Le destin est un prenom

Le destin est un prénom

“Le prénom est un destin”, Zemmour dixit. Il aurait raison plus encore qu’il ne croit s’il y incluait la dimension spirituelle. Si j’ai bien compris, son souci c’est plus d’intégrer l’homme dans une culture que de l’ouvrir à une dimension véritablement métaphysique. Mon prénom par exemple vient de l’ancien prénom romain Marcus. C’est aussi le prénom d’un évangéliste. J’aurais donc toutes les raisons d’être satisfait, de me sentir français. Mais c’est aussi dans la langue française le synonyme sonore de “marque” au sens de trace laissée par quelque chose sur autre chose, marque de pneus de voiture sur le sol, marque d’un coup sur la peau ou sur l’âme ? Un Marc est-il marqué ? Jusqu’où irait le double sens de ce monosyllabe dont la brièveté violente n’est suivie d’aucun adoucisseur vocalique comme le Marco italien ou le Markus allemand. Si bien que spontanément, à l’étranger, on m’appelle Marco ou, si c’est l’Allemagne, on allonge la voyelle, ce qui donne le musical [Ma:rk] qui offre une deuxième jambe à la sonorité unijambiste. Le nom serait-il un accord musical qui accorde une personne ? L’Égyptien ancien le pensait.
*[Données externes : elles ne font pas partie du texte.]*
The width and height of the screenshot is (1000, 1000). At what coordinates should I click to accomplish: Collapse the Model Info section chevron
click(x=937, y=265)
Ensuite, il faut interroger le choix des parents. En dehors des anciennes traditions qui voulaient impérativement que les prénoms s’héritent pour qu’on y reconnaisse une sorte de lignée (liens du sang), aujourd’hui une culture d’origine, un choix de civilisation (Mohammed/ David/ Kim), ou suivre une mode (Shirley/ Edric), il semble que le prénom est doué d’une force subtile qui ouvre soit aux superstitions, soit au spirituel. Et parfois, ça se vérifie !... Les Suzanne seraient chastes, les Catherine autoritaires, les Pierre solides et honnêtes, marqués ainsi pour la vie !
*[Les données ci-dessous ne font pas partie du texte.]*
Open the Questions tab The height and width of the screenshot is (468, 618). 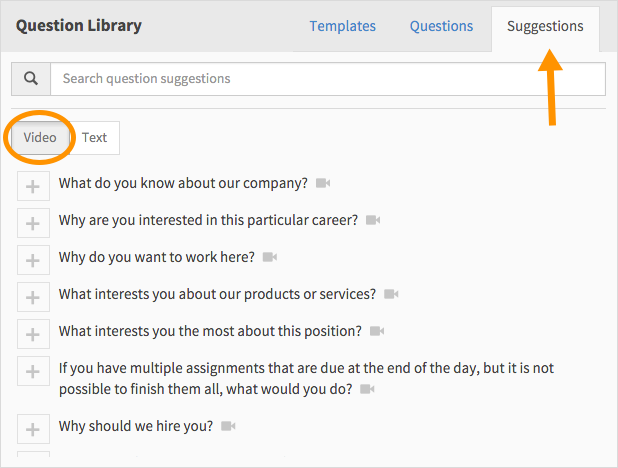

Ensuite on entre dans une dialectique subtile que Zemmour souligne dans une interview, (*) au sujet de Zebda qui dirige un groupe de musiciens toulousains d’origine algérienne bien intégrés dans la culture française et engagés dans la politique notamment en faveur de la Palestine, avec la chanson Une vie de moins, dont les paroles sont de Jean Pierre Filiu, universitaire et orientaliste bien connu. (video). La mère de Zebda donc, aurait dit à son fils créateur du groupe : “Sois français mais ne le devient jamais”, prenant ainsi à son compte la fameuse “taqîya” qui en arabe signifie dissimulation, prudence, crainte. C’est ainsi qu’on arrive à opposer de la théorie zemmourrienne qui prétend intégrer par le prénom le nouveau venu d’une culture extérieure dans sa culture d’accueil. De fait, Zemmour a aussi les prénoms de Justin et Léon (lien du sang), mais précise (le point.fr, 01.04.2010) : “A la synagogue, je m'appelle Moïse”. Donc, quand on creuse on arrive au paradoxe, pas si difficile à comprendre. S’intégrer en surface oui, en profondeur on reste ce qu’on est, ce qui nous a formés du ventre maternel à sept ans et bien au-delà.
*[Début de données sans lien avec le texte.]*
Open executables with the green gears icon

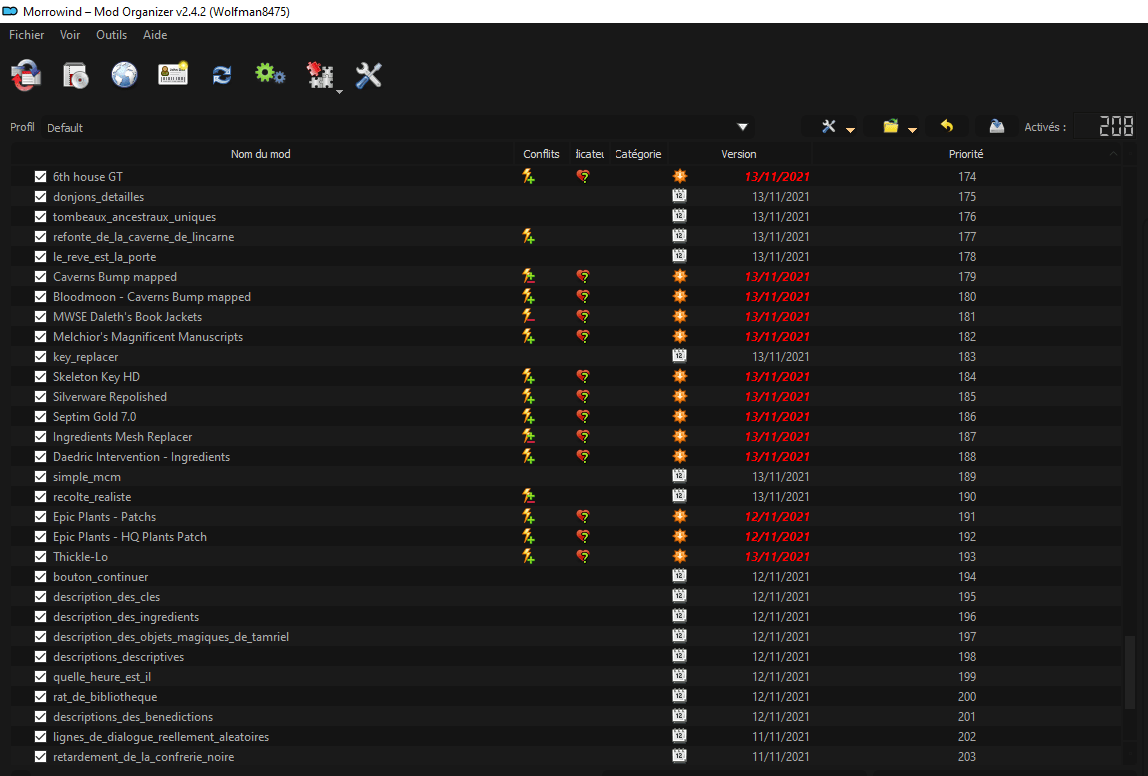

Un certain Jean Luc Mélenchon qui défraye en ce moment l’actualité, se mesurer à cette aune. Arrivé de Tanger en France à 11 ans, il est français par sa brillante culture, son maniement impeccable de la langue française et aussi marocain par son imprégnation maghrébine, son Tanger natal. Mais, n’ayant pas l’heur d’être juif-marocain comme Z l’est berbère, il se veut mondialiste tandis que Z affiche un nationalisme crypto-catholique alors qu’il est national-sioniste. Z et JLM sont au fond deux étranges Français étrangers qui s’excluent et excluent. Quant au prénom, difficile d’être plus helléno-chrétien. Jean, philosophe métaphysicien et Luc le médecin des âmes. JLM du GOF et Eric de la Synagogue étaient faits pour s’entendre. Ils se détestent. Ainsi est filée par les Parques la destinée d’EZ et JLM. Un Mélenchon président ferait de Zemmour le ministre idéal pour “dégraisser le mammouth3, voire l’occire, car, contrairement au pachyderme préhistorique, il est si coriace que seule une solution finale aurait quelque chance de transformer la grande armée zapatiste qu’est devenu l’Éducation Nationale en une armée de métier qui nettoierait mieux les “quartiers” qu’une Tsahal à la française.